In what amounts to an “On the Beach” scenario — a reference to the 1960s movie that saw Australia as a temporary safe haven as a result of a nuclear war that killed off all life in the northerrn hemisphere — the United States, Canada, and other countries are making preparations to re-locate their political and military elites and ample military forces to protect them to the safest zone from the Fukushima radiation — Southeast Asia.
Israel is reportedly buying up property in India and Uganda to shelter millions of Jews from Israel, North America, and Europe to escape the effects of the life-threatening radiation in the northern hemisphere.

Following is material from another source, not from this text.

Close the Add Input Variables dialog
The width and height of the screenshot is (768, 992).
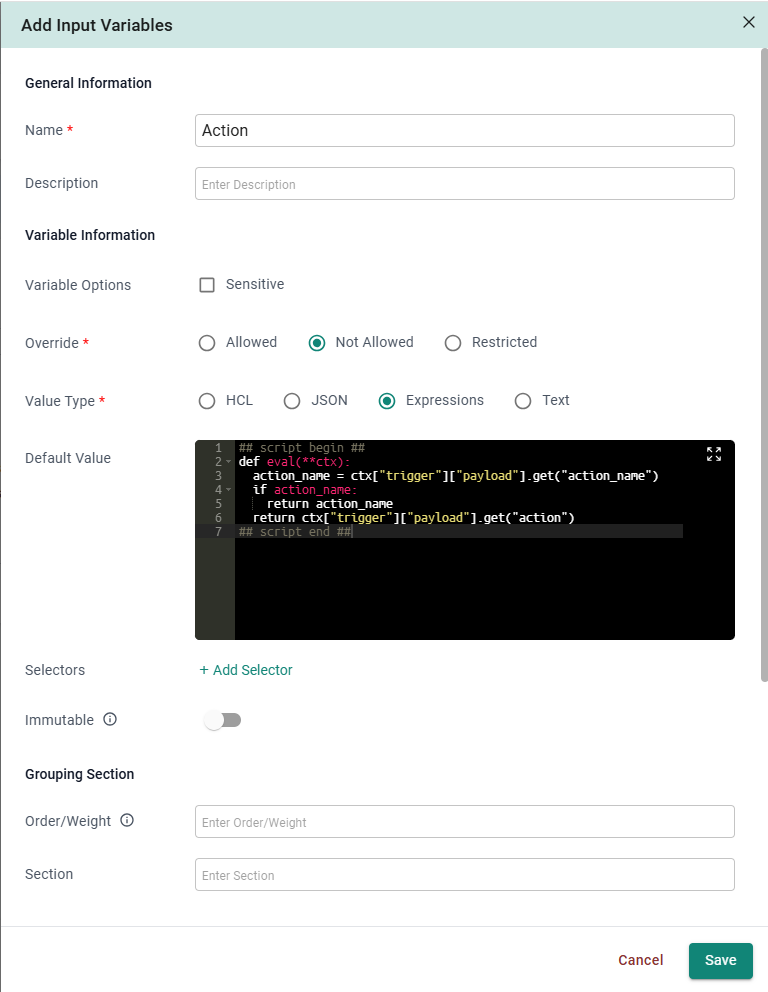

At the Atomic Age II Symposium at the University of Chicago, Professor Hiroake Koide of the Research Reactor Institute of Kyoto University, displayed a world map showing the “hot zones” for cesium-127 resulting from the Fukushima meltdown. Unsafe zones extend throughout the northern hemisphere from “ground zero” in Fukushima province to deep within the United States’ and Canada’s prairie state and province food-producing “bread baskets.” Koide showed one PowerPoint slide that pointed to a “collapse of life through evacuation.”